It has been 91 years since Luigi Russolo published his manifesto "The Art of Noises," in which the Italian Futurist implored, "We must break out of this narrow circle of pure musical sounds and conquer the infinite variety of noise sounds."

Answering Russolo's battle cry, countless creative souls have howled, shrieked, smashed and crashed their way into the annals of modern noise art. There have been times when the distinction between artist and musician was difficult to draw. For example, Yoko Ono and Laurie Anderson, who were working as avant-garde sound and performance artists where their primary focus was neither rhythm nor melody nevertheless both garnered commercial radio airtime.

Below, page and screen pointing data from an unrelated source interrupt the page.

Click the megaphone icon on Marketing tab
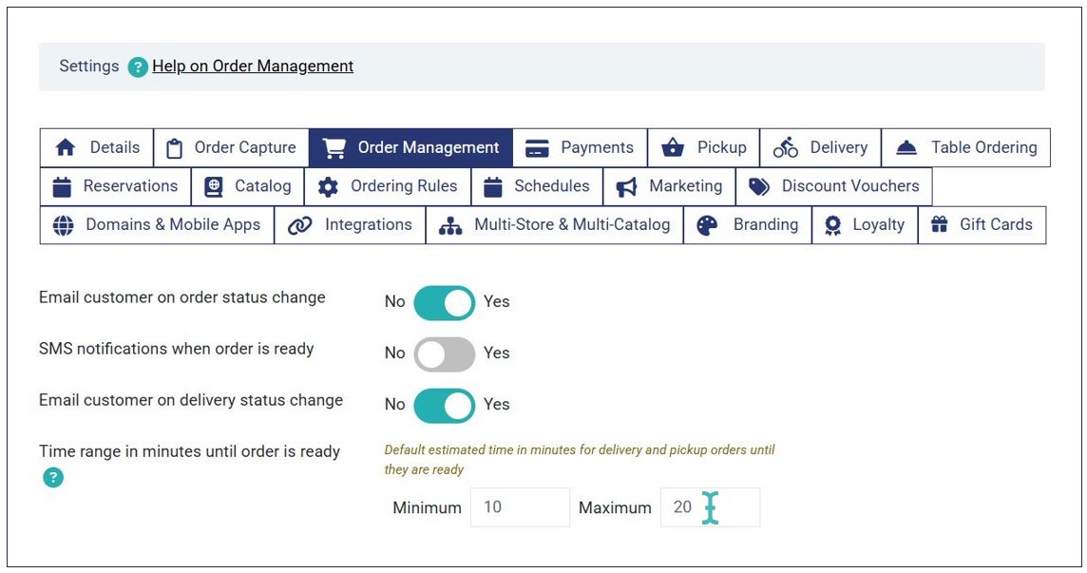The image size is (1087, 573). click(626, 187)
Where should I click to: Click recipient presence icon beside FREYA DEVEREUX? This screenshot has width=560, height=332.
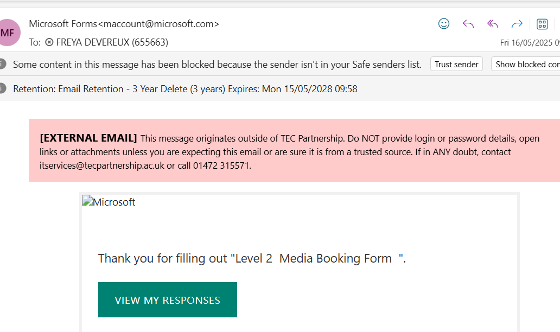pos(49,42)
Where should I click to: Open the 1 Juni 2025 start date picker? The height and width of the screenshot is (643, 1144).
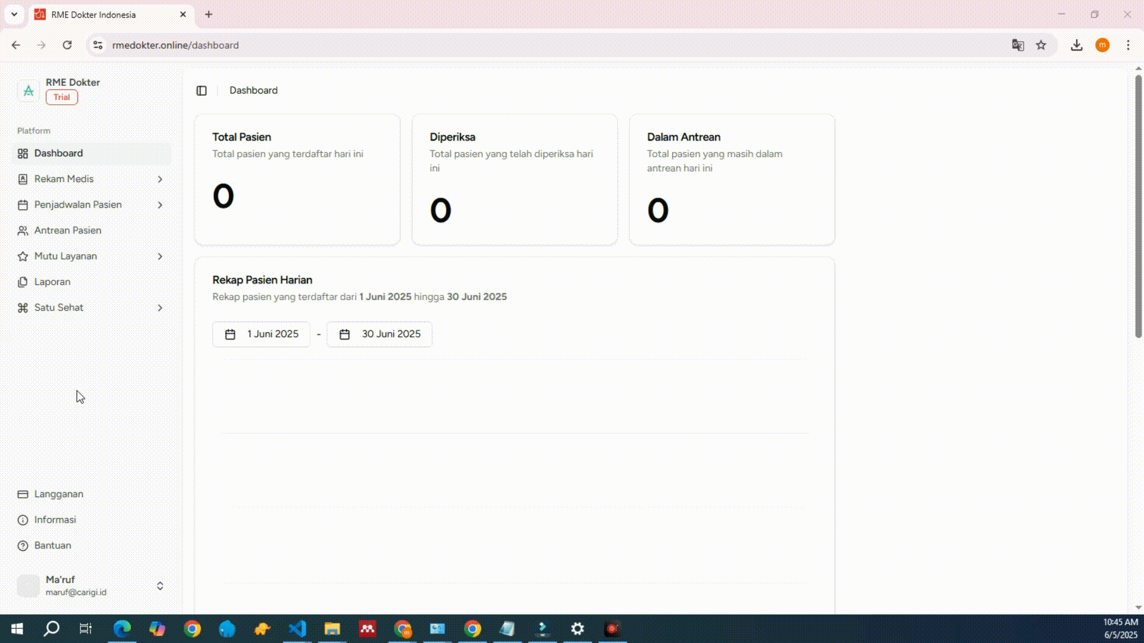262,334
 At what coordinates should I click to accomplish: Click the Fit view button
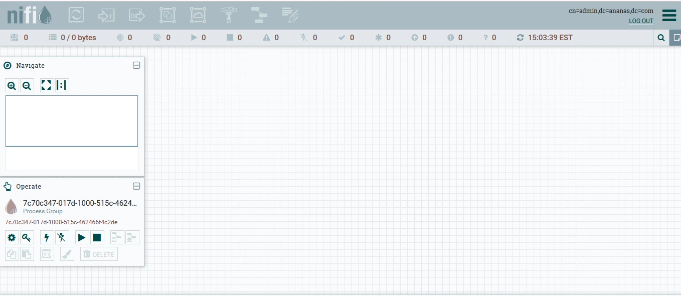tap(47, 86)
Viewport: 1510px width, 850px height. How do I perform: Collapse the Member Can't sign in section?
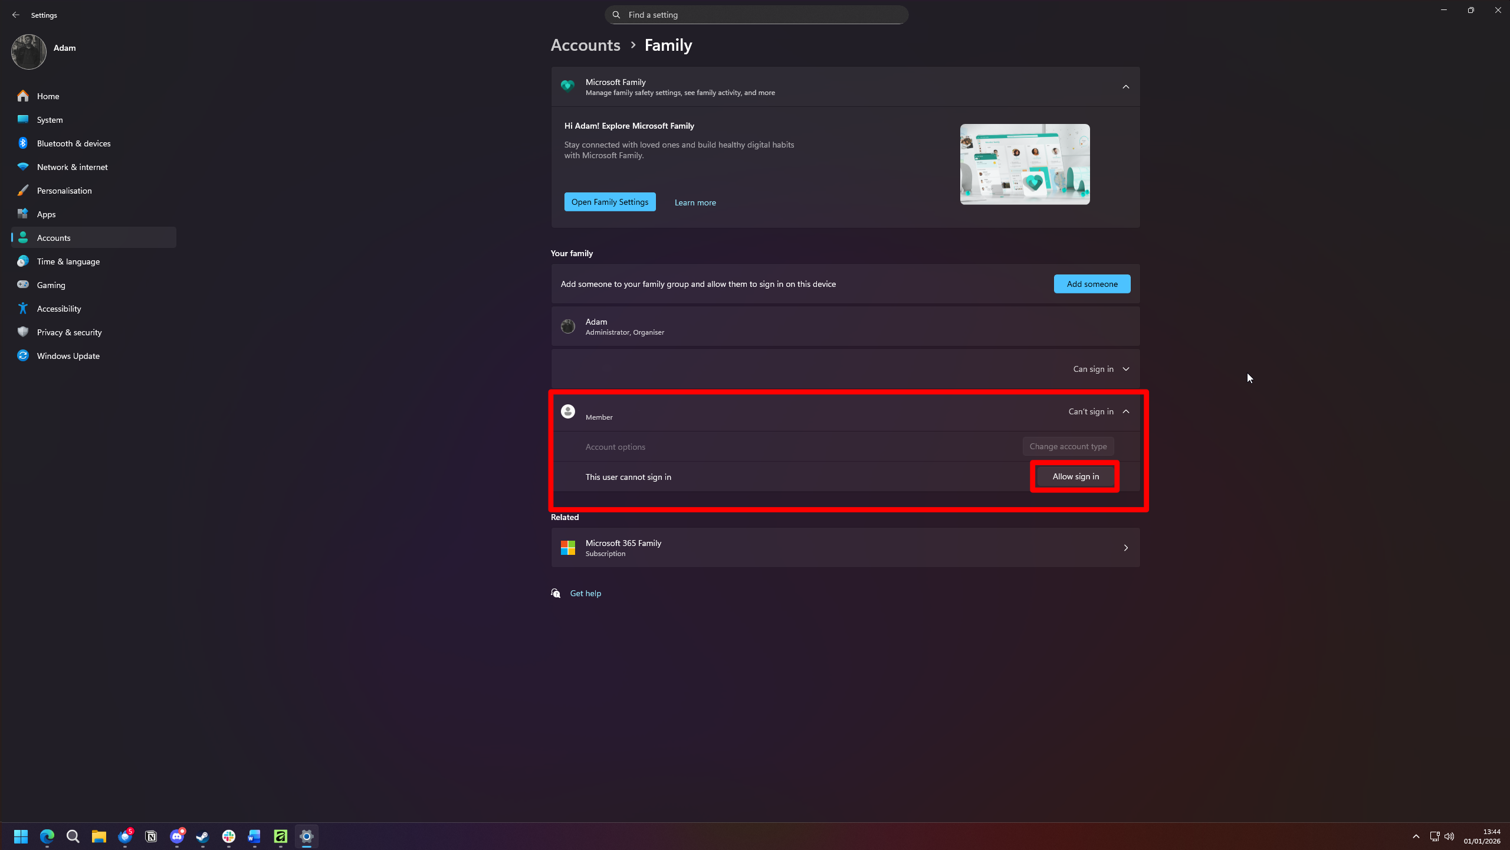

For other artists, without aiming to be musicians at all, the act of performance itself engendered successful noise or sound art -- the Blue Man Group started out as an art collective before producing their recent hit CDs. Japan's most amazing noise-makers are Maywa Denki, referred to in their own press releases as both a company and an art unit. Maywa Denki was established in 1993 by "parallel-world electricians" Masamichi and Nobumichi Tosa, a couple of brothers who are the subject of a retrospective, "The Nonsense Machines," which features hundreds of their low-tech, sci-fi creations. The exhibition is now showing at the InterCommunication Center Gallery (ICC) in Nishi Shinjuku.